*Work order:*
Where the word "agent" occurs in a line of the listing, please copy the line.

*Material for this exercise:*
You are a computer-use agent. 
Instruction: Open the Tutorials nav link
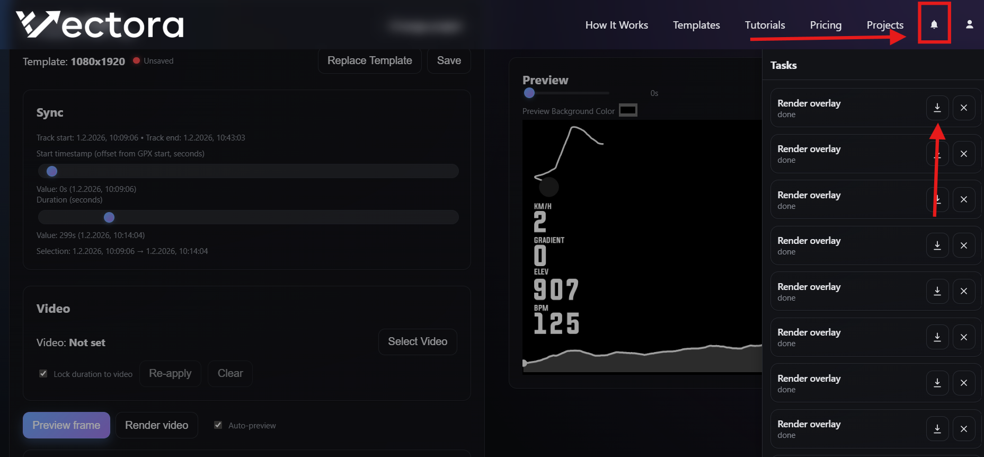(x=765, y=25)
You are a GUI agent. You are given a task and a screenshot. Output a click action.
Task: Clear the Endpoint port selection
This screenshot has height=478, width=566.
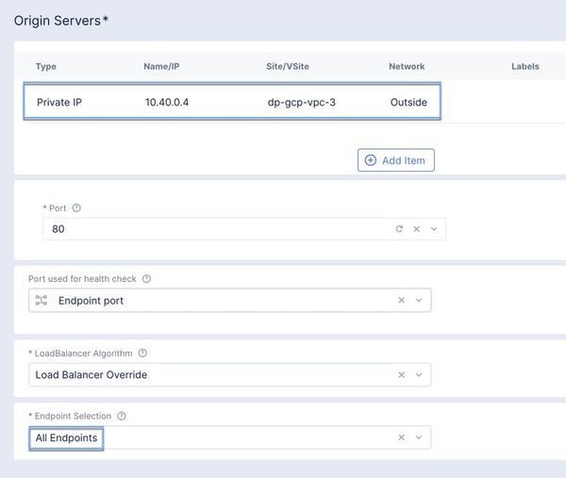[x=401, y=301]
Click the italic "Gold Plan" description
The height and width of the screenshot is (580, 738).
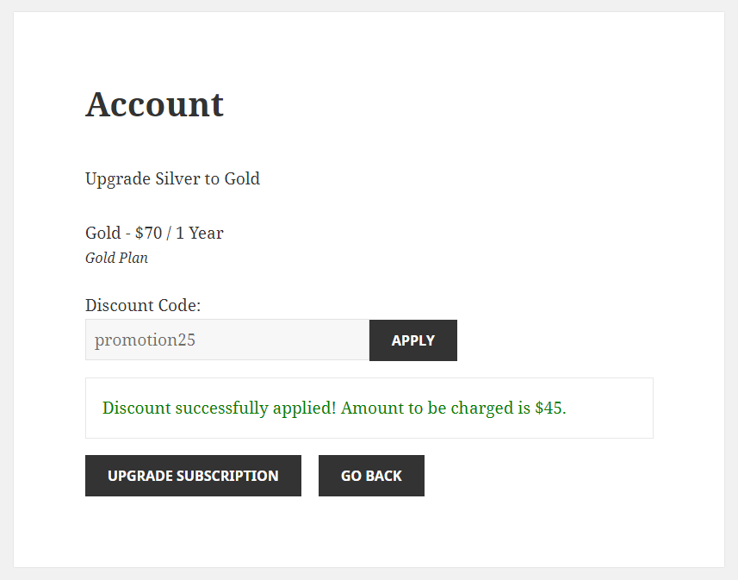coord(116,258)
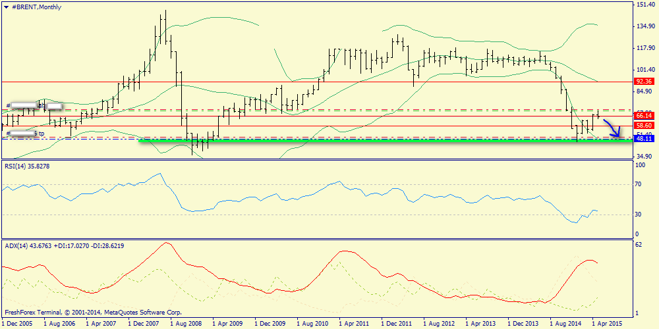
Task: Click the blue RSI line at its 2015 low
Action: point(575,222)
---
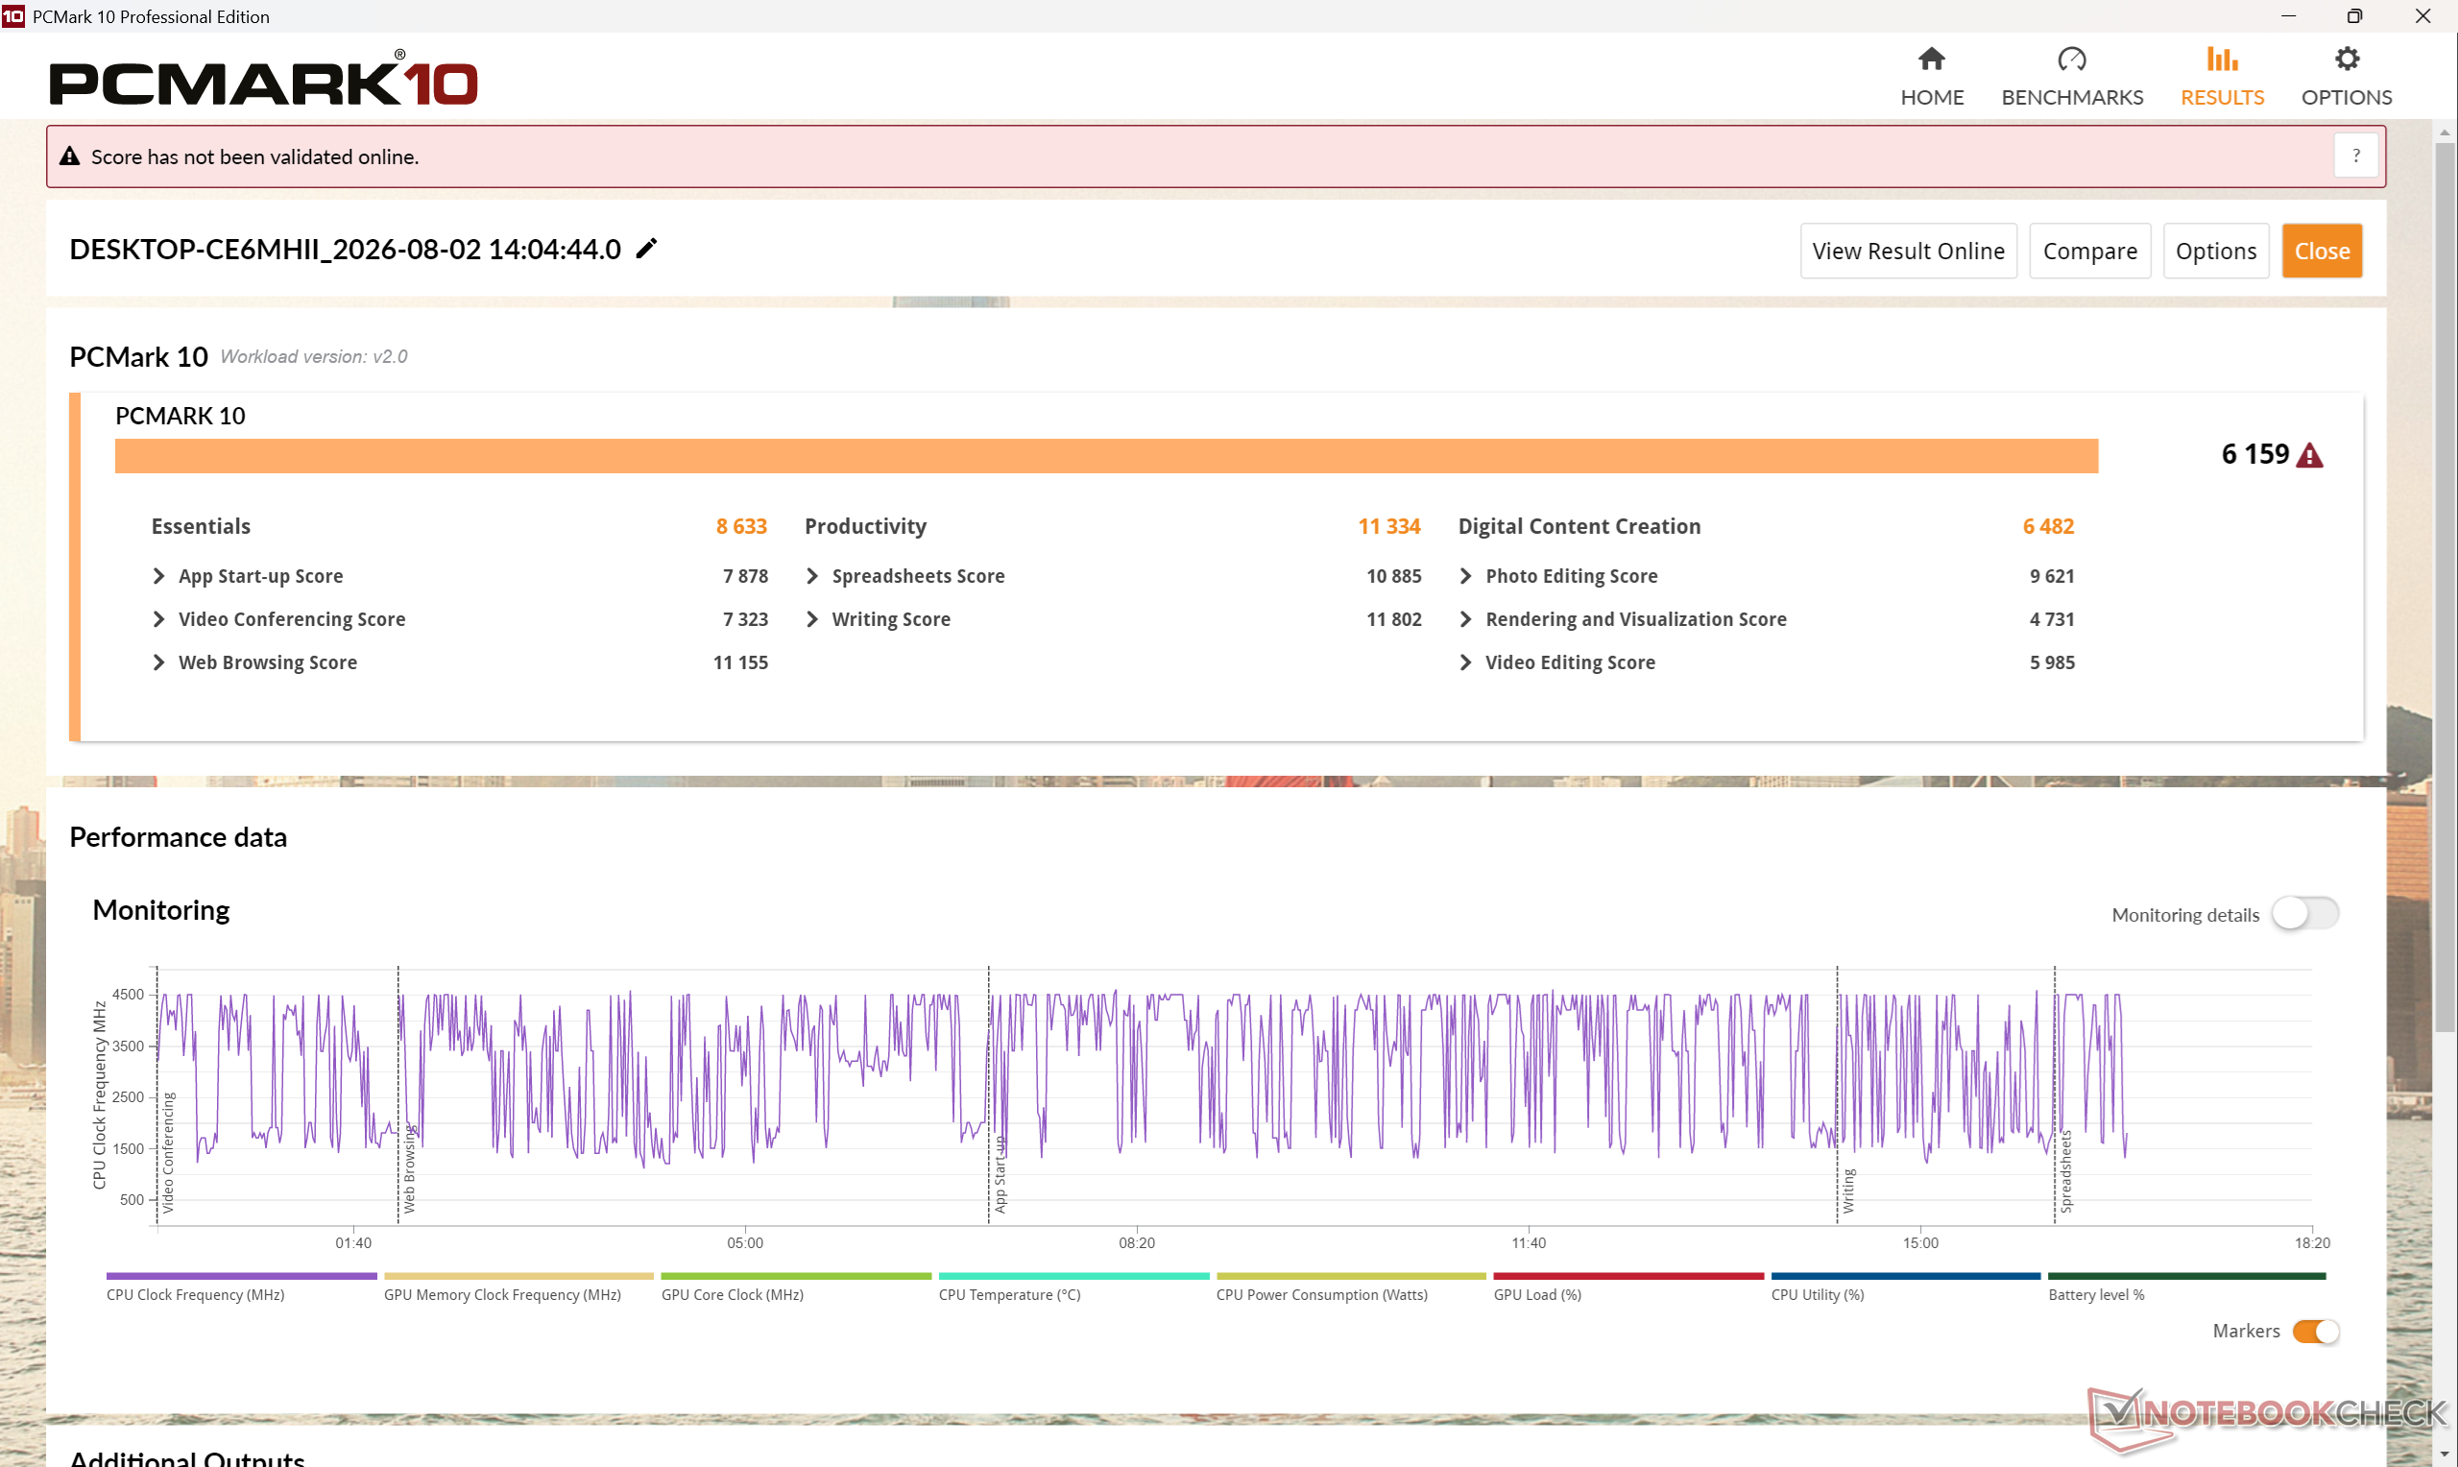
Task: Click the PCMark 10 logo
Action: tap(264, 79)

*Completed task:*
You are a computer-use agent. 
You are a GUI agent. You are given a task and a screenshot. Output a click action.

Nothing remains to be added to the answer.